* WHAT THIS TASK INVOLVES *
Rewrite the entries from the line with "Click the soccer ball icon next to 09 Dec" to the line with "Looking at the screenshot, I should tap(51, 35).", swapping "soccer ball" for "football" and leaving everything else unchanged.

####

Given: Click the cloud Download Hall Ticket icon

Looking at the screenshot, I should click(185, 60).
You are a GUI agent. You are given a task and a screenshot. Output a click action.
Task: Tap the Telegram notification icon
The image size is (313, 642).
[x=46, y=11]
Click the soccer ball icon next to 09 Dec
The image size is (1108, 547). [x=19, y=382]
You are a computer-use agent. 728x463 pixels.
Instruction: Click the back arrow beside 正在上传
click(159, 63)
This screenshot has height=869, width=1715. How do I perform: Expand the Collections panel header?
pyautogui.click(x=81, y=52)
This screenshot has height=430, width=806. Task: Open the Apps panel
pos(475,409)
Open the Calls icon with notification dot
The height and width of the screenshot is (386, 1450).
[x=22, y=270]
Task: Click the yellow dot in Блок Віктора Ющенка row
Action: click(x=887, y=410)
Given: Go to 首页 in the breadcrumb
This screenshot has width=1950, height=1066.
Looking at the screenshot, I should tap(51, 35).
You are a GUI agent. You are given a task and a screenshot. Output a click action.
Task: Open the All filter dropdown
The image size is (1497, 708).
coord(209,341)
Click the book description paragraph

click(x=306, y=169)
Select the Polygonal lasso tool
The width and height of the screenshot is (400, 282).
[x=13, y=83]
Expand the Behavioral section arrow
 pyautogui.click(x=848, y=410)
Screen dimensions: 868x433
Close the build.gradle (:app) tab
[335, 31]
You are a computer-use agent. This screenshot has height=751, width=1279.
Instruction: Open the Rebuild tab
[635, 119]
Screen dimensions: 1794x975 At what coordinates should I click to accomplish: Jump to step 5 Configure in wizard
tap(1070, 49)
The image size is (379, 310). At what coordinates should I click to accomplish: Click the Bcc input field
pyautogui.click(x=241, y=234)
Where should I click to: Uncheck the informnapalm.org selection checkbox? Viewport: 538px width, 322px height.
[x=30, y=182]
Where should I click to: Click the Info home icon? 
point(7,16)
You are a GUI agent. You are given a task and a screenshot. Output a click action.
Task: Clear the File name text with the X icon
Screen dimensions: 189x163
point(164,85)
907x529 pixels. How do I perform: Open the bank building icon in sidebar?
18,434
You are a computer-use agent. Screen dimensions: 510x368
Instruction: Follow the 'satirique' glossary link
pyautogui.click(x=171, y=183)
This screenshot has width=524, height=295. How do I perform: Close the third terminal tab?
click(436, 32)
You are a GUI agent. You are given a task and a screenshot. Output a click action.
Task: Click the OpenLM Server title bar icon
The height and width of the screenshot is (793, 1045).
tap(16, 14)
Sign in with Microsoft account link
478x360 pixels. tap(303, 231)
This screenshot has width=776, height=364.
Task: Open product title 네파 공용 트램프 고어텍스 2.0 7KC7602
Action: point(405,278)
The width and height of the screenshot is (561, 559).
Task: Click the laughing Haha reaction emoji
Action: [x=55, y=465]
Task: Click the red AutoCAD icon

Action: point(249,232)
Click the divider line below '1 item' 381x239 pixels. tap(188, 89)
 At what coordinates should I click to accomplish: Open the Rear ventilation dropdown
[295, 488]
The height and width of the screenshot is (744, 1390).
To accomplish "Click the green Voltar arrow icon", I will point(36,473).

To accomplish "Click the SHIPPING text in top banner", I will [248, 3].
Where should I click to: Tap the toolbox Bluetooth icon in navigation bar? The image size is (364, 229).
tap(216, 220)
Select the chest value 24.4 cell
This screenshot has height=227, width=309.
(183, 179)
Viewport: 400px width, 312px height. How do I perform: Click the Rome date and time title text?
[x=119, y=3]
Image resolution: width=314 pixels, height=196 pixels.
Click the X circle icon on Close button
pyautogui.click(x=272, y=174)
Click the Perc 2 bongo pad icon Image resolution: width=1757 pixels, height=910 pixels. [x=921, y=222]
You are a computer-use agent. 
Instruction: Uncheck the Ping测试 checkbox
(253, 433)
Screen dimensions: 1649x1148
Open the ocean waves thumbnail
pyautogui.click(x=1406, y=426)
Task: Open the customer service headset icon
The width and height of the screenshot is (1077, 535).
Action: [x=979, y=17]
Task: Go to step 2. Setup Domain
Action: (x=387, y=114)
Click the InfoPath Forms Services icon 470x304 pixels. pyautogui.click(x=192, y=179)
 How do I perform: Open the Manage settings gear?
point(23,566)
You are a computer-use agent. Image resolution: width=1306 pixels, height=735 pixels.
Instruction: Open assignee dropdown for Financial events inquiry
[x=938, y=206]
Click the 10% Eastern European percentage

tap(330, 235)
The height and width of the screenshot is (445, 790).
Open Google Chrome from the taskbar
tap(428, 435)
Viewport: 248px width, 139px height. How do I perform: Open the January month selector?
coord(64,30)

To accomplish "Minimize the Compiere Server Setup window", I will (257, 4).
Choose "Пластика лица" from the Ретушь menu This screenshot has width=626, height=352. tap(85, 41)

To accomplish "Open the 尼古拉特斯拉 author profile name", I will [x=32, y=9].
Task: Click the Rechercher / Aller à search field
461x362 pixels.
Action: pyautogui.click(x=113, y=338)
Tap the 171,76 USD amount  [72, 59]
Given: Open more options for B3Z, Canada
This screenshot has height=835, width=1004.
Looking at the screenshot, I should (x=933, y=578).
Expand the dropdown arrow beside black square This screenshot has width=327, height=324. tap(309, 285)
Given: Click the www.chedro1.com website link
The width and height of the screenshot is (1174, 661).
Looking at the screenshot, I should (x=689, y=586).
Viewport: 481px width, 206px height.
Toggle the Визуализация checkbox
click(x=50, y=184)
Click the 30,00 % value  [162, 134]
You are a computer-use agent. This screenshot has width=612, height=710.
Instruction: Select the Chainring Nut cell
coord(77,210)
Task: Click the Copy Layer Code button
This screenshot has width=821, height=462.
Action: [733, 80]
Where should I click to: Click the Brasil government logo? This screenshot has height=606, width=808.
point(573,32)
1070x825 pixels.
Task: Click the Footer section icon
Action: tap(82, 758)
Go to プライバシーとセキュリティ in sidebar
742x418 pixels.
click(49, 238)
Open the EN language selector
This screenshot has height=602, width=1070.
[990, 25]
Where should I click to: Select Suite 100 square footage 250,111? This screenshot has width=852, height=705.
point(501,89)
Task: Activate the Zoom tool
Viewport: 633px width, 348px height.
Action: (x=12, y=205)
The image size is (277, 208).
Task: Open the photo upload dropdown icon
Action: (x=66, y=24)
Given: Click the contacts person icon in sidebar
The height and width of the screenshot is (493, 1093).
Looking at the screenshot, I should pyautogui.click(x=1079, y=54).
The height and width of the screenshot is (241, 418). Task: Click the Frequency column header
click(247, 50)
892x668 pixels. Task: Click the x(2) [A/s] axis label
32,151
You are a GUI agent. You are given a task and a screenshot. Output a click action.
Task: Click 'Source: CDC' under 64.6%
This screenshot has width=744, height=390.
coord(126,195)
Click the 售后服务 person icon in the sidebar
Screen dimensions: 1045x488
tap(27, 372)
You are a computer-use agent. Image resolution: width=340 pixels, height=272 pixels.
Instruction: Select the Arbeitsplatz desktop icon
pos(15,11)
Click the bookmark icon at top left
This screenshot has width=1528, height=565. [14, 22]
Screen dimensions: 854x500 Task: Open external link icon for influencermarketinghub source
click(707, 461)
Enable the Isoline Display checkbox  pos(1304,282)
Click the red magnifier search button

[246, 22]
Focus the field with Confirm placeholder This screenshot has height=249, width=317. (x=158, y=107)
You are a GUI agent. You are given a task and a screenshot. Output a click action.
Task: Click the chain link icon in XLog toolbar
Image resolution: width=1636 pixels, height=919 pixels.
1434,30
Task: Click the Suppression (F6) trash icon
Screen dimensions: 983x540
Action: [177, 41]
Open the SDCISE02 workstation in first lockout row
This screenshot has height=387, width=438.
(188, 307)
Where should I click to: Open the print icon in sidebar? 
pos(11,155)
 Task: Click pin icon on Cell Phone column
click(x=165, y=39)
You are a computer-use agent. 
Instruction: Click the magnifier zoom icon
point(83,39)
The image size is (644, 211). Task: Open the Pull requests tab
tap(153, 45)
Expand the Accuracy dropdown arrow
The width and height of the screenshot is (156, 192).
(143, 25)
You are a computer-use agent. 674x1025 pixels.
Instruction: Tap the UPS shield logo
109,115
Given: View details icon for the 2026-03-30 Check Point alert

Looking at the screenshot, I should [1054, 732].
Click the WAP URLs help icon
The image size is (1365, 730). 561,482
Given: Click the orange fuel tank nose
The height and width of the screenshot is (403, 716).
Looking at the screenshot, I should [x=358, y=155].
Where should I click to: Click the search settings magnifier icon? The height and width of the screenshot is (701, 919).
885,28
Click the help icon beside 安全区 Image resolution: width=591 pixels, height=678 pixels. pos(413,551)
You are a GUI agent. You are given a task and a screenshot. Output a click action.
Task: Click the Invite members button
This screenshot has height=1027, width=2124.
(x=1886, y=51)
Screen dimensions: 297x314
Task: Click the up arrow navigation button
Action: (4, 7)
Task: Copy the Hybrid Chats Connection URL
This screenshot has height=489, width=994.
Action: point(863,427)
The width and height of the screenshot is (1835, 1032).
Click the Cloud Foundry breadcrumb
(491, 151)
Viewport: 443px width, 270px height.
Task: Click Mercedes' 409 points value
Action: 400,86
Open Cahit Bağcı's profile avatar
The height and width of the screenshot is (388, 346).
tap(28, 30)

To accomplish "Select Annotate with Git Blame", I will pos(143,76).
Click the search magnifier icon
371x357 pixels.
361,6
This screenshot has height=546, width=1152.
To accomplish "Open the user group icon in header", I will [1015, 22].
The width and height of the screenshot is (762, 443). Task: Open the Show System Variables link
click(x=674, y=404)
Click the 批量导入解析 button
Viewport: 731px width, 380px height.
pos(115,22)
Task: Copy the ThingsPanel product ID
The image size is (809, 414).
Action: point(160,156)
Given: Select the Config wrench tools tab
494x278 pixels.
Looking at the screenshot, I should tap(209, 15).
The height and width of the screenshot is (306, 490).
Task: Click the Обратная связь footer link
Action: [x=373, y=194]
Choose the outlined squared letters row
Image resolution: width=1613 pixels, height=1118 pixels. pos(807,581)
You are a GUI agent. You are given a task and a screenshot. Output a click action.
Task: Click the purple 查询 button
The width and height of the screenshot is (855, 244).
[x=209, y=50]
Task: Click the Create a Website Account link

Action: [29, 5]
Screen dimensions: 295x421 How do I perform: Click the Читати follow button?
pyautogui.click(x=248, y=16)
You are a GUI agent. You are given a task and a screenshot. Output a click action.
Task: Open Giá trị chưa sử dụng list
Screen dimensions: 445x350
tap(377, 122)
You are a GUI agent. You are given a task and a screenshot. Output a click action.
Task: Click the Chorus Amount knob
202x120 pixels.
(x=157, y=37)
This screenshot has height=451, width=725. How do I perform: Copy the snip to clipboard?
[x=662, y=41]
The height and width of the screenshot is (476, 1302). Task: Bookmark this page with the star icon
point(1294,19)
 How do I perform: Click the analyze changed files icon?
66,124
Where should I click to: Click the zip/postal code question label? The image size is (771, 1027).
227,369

####

* WORKED SOLUTION *
Click the football icon next to 09 Dec
The image size is (1108, 547). [x=19, y=382]
You are a computer-use agent. 728x463 pixels.
Instruction: Click the back arrow beside 正在上传
click(159, 63)
This screenshot has height=869, width=1715. How do I perform: Expand the Collections panel header?
pyautogui.click(x=81, y=52)
This screenshot has height=430, width=806. Task: Open the Apps panel
pos(475,409)
Open the Calls icon with notification dot
The height and width of the screenshot is (386, 1450).
[x=22, y=270]
Task: Click the yellow dot in Блок Віктора Ющенка row
Action: click(x=887, y=410)
Given: Go to 首页 in the breadcrumb
This screenshot has width=1950, height=1066.
Looking at the screenshot, I should tap(51, 35).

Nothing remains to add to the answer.